Filosofía práctica
Tras el atropello de la piara, no busca venganza y acepta la humillación como pena de sus pecados
No se lanza a castigar, no convierte a los animales en enemigos dignos de combate, no busca una revancha inmediata. Acepta la humillación como pena de sus pecados. La derrota ha cambiado su modo de interpretar el golpe.

Ilustración del capítulo 68 de la Segunda Parte del Quijote, usada para un artículo sobre Don Quijote aceptando el atropello de la piara como castigo.
Después de ser arrollado por la piara, Don Quijote no responde como antes.

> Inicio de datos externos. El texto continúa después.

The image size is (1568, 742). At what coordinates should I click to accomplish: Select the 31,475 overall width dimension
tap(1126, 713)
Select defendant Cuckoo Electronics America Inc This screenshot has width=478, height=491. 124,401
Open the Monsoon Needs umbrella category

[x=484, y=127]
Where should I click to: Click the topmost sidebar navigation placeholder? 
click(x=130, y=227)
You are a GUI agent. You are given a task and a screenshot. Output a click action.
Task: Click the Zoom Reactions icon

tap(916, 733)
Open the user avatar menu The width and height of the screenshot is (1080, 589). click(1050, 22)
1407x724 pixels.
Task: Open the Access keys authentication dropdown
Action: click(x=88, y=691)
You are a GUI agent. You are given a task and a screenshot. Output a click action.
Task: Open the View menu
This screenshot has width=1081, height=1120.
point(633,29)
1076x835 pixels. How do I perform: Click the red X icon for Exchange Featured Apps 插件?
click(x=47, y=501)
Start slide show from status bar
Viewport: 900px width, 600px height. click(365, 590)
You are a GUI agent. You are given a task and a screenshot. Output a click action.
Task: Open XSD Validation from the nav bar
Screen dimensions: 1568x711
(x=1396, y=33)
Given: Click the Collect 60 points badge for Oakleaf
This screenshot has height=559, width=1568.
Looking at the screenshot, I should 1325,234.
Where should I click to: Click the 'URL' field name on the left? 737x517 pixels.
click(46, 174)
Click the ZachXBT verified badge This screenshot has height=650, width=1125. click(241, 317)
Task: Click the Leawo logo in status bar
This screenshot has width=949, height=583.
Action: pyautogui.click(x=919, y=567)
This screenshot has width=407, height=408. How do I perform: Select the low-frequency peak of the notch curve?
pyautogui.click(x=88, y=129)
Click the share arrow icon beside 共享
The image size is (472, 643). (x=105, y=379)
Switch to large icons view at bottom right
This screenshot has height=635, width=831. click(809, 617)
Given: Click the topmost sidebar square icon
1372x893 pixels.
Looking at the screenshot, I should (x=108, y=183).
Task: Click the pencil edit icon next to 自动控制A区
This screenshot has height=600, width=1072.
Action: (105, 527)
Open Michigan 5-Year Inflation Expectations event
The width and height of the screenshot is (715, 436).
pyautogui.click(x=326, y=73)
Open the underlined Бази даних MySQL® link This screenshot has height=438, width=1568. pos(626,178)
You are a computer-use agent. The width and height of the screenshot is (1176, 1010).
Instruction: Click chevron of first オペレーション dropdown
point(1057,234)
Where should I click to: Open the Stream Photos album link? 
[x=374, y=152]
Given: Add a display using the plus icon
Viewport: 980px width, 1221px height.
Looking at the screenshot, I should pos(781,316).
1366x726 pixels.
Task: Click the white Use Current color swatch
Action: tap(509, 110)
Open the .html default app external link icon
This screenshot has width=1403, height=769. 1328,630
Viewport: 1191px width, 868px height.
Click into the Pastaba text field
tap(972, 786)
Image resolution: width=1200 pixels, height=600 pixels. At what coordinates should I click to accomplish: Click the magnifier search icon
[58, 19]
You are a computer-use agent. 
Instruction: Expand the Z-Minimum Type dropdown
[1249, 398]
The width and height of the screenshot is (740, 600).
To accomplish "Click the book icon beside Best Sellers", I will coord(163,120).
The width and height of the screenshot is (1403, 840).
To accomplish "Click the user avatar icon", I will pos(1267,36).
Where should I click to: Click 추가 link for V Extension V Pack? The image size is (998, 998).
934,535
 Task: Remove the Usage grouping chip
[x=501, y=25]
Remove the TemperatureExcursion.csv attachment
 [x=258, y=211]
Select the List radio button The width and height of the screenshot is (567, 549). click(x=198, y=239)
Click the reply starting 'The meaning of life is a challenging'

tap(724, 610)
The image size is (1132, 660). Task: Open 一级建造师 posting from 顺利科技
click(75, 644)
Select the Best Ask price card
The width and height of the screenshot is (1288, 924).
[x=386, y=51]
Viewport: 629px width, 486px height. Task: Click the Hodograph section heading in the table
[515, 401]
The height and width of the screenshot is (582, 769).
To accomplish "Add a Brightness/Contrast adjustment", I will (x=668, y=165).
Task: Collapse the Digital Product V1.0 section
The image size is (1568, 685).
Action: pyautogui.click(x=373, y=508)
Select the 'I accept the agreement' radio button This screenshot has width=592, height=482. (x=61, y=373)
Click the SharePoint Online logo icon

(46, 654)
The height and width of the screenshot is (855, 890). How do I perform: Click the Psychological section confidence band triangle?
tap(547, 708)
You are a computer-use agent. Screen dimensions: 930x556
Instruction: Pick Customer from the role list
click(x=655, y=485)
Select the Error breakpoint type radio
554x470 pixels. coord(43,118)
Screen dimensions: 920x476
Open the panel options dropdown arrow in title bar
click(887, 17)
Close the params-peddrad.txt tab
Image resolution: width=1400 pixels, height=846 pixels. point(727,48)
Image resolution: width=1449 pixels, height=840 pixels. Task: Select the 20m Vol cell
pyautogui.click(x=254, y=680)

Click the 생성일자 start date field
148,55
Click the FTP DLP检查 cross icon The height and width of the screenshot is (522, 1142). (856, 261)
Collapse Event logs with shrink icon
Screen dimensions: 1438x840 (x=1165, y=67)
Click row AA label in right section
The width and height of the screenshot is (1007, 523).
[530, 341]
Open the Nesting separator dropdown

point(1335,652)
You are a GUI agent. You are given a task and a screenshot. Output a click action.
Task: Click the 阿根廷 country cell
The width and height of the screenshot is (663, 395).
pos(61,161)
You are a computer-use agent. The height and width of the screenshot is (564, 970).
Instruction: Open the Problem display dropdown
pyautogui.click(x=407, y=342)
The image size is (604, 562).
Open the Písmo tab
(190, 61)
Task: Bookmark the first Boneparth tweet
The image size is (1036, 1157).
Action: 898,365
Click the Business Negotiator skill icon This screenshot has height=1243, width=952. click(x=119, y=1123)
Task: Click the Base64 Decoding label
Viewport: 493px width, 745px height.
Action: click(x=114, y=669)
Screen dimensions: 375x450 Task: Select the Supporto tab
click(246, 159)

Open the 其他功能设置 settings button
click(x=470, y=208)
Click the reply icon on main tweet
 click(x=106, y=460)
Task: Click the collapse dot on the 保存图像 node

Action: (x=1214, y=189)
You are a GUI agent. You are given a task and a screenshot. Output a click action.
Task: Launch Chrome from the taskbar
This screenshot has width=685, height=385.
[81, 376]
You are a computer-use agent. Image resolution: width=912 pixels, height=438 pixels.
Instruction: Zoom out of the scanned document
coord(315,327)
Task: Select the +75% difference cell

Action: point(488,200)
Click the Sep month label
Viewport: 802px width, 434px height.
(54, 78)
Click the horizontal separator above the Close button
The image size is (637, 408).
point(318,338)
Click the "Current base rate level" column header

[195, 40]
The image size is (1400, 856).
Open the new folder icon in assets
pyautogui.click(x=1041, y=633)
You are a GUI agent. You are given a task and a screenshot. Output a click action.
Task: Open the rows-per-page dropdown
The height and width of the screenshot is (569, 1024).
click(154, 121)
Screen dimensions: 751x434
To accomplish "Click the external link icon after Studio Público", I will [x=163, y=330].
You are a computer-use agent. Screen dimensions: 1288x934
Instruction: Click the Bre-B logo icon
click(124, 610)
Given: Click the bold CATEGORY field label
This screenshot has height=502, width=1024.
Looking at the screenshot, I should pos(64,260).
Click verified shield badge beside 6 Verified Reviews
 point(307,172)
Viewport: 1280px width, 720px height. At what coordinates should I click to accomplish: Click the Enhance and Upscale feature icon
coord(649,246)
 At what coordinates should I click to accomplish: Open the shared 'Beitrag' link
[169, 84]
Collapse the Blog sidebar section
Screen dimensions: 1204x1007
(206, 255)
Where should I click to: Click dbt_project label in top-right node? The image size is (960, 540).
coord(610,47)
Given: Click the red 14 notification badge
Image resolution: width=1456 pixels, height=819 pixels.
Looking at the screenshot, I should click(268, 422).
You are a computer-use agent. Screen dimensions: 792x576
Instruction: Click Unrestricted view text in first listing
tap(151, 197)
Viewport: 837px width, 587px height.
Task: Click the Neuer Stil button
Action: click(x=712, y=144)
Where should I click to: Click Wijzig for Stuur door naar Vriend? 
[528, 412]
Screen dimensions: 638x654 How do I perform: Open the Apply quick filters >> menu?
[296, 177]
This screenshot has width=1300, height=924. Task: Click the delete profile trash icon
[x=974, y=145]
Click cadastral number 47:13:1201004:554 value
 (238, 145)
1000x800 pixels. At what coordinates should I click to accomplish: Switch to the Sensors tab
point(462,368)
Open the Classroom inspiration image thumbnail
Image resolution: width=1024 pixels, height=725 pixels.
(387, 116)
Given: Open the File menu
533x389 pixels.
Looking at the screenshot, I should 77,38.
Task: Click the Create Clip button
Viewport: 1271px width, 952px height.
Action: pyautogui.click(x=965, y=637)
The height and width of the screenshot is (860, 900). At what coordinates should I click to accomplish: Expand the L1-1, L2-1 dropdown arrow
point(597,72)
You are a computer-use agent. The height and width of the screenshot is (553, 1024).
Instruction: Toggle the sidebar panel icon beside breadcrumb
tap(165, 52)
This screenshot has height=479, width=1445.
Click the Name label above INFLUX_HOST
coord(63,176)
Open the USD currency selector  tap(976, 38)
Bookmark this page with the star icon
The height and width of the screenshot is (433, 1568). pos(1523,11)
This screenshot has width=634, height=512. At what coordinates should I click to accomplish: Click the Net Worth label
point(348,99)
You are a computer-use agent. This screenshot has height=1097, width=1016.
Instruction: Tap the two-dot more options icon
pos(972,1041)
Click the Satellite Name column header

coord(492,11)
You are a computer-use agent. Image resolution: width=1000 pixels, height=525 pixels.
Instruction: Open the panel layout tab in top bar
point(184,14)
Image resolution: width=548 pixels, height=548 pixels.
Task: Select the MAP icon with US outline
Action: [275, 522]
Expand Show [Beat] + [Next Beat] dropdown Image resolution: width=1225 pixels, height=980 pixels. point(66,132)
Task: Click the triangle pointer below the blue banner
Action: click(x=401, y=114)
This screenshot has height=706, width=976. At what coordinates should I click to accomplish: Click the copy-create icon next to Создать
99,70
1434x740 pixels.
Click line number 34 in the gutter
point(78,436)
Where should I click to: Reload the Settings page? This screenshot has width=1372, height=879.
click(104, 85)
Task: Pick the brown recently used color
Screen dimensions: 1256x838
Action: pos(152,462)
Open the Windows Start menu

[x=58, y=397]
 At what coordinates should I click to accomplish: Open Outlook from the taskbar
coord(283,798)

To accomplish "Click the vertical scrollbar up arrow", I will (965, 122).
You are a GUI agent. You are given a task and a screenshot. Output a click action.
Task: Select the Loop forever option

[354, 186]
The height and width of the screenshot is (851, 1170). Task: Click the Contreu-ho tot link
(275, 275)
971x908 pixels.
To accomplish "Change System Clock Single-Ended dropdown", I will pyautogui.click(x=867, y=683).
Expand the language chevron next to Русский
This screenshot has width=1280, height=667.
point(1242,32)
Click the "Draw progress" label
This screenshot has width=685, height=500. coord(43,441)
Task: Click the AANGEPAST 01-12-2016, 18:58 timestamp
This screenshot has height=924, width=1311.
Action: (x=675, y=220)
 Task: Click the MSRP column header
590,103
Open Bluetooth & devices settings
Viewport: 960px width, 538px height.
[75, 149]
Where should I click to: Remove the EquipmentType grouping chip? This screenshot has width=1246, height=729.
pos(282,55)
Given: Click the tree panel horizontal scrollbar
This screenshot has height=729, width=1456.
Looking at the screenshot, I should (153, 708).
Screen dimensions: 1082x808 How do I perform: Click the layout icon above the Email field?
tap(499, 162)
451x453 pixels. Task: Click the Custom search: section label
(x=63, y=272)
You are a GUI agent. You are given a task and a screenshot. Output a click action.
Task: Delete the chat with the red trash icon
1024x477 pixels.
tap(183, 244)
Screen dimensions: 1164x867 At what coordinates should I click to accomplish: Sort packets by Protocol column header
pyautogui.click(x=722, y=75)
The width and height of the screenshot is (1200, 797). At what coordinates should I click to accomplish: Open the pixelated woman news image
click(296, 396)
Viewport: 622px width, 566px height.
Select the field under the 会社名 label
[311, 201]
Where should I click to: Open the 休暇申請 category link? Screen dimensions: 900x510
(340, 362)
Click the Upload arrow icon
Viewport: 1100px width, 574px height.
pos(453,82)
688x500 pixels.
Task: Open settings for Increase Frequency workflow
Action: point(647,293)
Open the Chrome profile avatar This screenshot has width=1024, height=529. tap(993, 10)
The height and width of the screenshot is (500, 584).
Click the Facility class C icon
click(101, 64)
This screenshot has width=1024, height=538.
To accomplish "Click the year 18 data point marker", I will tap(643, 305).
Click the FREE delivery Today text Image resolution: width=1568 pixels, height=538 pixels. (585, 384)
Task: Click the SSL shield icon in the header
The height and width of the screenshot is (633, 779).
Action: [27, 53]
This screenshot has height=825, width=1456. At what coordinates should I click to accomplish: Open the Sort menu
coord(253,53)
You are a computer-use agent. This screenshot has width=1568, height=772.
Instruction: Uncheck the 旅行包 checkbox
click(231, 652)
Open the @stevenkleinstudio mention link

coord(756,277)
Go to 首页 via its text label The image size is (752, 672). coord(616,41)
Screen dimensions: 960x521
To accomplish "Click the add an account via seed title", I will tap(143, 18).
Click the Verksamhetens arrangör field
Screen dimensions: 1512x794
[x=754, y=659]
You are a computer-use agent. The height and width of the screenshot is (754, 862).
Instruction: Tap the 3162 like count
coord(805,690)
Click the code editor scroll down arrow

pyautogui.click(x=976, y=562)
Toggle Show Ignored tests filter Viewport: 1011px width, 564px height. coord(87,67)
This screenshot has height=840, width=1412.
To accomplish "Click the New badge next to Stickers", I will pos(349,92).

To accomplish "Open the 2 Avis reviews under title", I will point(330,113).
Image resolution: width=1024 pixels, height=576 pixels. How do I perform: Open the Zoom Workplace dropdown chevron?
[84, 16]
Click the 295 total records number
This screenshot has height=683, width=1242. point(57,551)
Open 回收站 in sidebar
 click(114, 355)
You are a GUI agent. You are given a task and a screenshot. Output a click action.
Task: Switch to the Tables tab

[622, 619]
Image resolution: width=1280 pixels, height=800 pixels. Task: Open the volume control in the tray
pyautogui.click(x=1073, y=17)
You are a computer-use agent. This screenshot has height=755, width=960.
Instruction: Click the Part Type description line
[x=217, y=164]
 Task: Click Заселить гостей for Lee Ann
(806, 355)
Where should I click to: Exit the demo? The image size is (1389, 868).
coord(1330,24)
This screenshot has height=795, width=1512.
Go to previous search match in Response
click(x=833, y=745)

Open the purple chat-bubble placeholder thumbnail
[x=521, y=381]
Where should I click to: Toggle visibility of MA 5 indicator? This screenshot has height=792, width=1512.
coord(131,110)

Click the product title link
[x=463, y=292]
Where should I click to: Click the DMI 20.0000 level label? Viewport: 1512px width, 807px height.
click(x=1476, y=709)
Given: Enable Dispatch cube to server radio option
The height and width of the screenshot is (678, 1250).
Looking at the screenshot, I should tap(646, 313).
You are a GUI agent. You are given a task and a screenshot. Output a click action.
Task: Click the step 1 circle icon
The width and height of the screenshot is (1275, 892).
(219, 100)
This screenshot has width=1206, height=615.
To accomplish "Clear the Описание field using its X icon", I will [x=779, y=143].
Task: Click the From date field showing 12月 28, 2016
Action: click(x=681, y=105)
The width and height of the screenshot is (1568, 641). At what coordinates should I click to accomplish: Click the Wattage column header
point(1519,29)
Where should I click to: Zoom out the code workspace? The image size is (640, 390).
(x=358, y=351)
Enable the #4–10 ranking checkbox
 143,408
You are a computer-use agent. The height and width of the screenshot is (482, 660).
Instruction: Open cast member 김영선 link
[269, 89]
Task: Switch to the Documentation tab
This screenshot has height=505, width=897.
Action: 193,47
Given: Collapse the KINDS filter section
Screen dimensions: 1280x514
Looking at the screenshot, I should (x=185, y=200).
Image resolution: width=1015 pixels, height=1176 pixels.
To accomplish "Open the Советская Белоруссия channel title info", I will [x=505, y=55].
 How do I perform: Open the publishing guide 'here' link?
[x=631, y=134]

No se lanza a castigar, no convierte a los animales en enemigos dignos de combate, no busca una revancha inmediata. Acepta la humillación como pena de sus pecados. La derrota ha cambiado su modo de interpretar el golpe.
La idea central está ahí: el impulso de atacar se transforma en lectura penitencial.
Cervantes muestra un Don Quijote más apagado, más interiorizado. Antes, una ofensa podía activar desafío y acción. Ahora, después de Barcelona, la caída se lee como signo contra sí mismo. La fuerza se vuelve culpa.
Eso no significa lucidez completa, pero sí desplazamiento. Su imaginación sigue trabajando: interpreta lo ocurrido. Pero ya no lo hace para salir al ataque, sino para asumir castigo. El mundo deja de ser únicamente campo de hazañas y empieza a parecer tribunal moral.
La escena con los cerdos es grotesca, pero su efecto es serio. El caballero derrotado ya no responde a la humillación con la energía de los primeros capítulos. Algo se ha quebrado en su impulso.
La penitencia reemplaza a la aventura.
Don Quijote dejó pasar a los cerdos como castigo del cielo porque Cervantes sabía que una gran derrota puede cambiar no solo lo que alguien hace, sino la manera misma en que interpreta cada golpe posterior.